The crane flies are here. And, like a bad horror movie, the delicate, gangly flies are everywhere. In spite of our best efforts, they manage to get into the house by the dozens. They congregate around light fixtures, bounce along the ceilings and oftentimes land in inappropriate places. This evening one even landed in Lori's glass of wine, and she took no pleasure in gagging and pulling fly legs off of her tongue after she inadvertently took a sip.
Crane flies have many other names; some people refer to them as "mosquito hawks" even though they (unfortunately) don't eat mosquitoes. My dad calls them "dingle flies" owing to their fragile and gawky nature. They're harmless, and they're little more than an annoyance.
They're only significant in that their arrival, much like the passing-through of the robins, is a sure sign that spring in Houston has begun. Ususally, they emerge a few weeks earlier than they have this year; some late-season cold weather earlier in February might have delayed their arrival somewhat. By the same vein, our semi-annual visit from the robins has lasted a lot longer than normal as well. Usually, they stay for a few days and then disappear. This time, they've hung around for a few weeks, as if they were waiting for the weather to the north to improve. I haven't seen any robins in a couple of days, however, so I assume they've finally decided to continue their migration. They'll be back for a few days in the fall as they fly to warmer climates to the south.
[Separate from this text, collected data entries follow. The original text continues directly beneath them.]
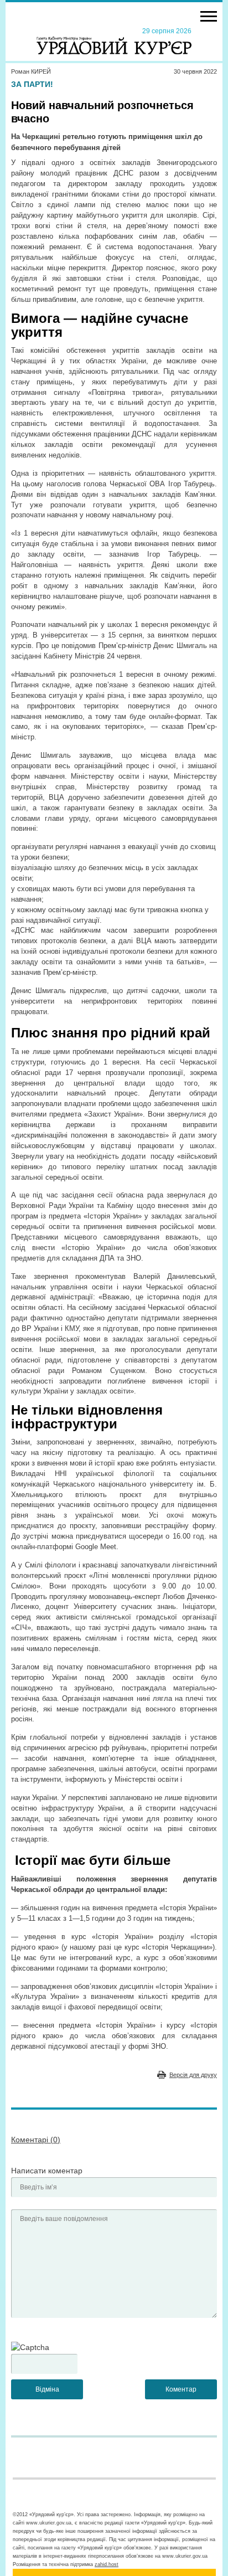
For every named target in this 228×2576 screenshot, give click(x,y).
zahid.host (106, 2564)
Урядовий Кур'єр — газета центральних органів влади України (114, 40)
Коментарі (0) (35, 2139)
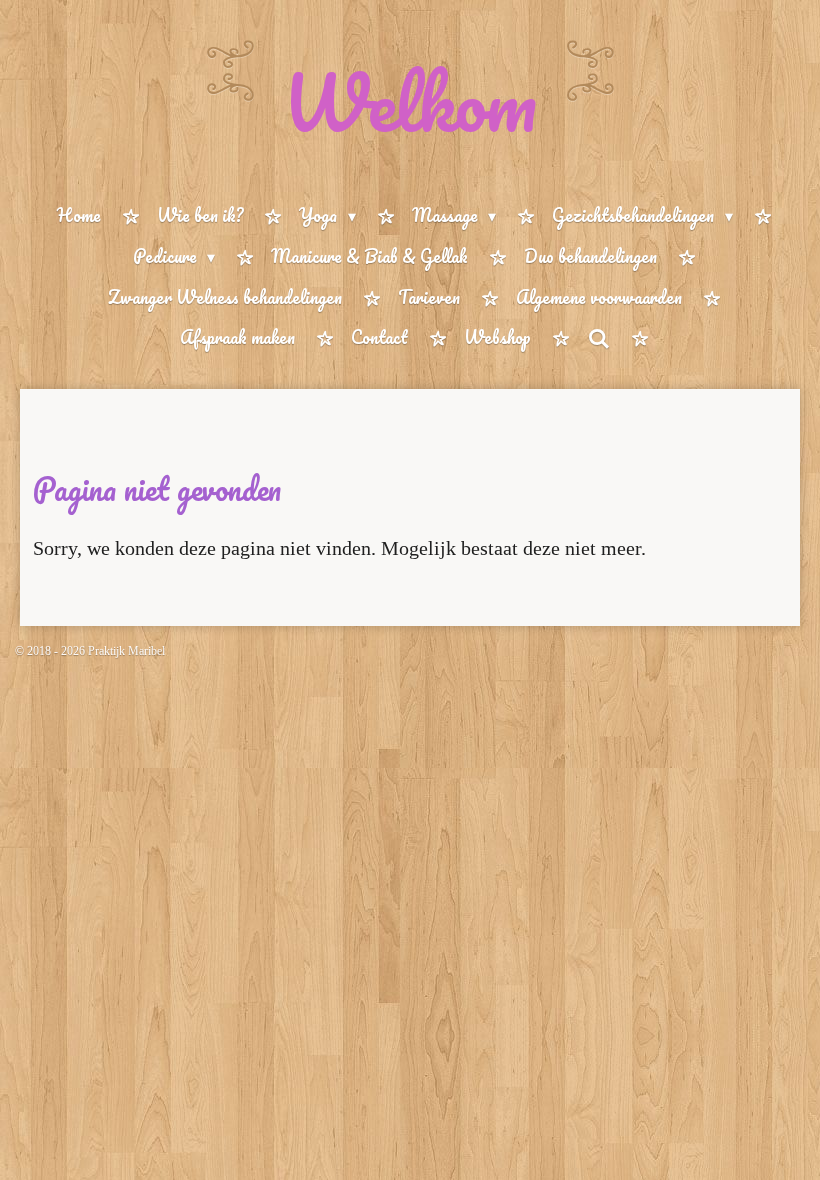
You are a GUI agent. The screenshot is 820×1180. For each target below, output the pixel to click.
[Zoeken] (598, 338)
The presence of the crane flies, likewise, is only temporary; a weeks from now, they'll all have mated and died off, and we won't see them again for another year.
Indeed, springtime in Houston has begun. The weather, in fact, has been rather nice over the past couple of weeks, and we'll likely enjoy the mild temperatures of the Houston spring for a couple more months before the oppressive heat of the summer finally sets in.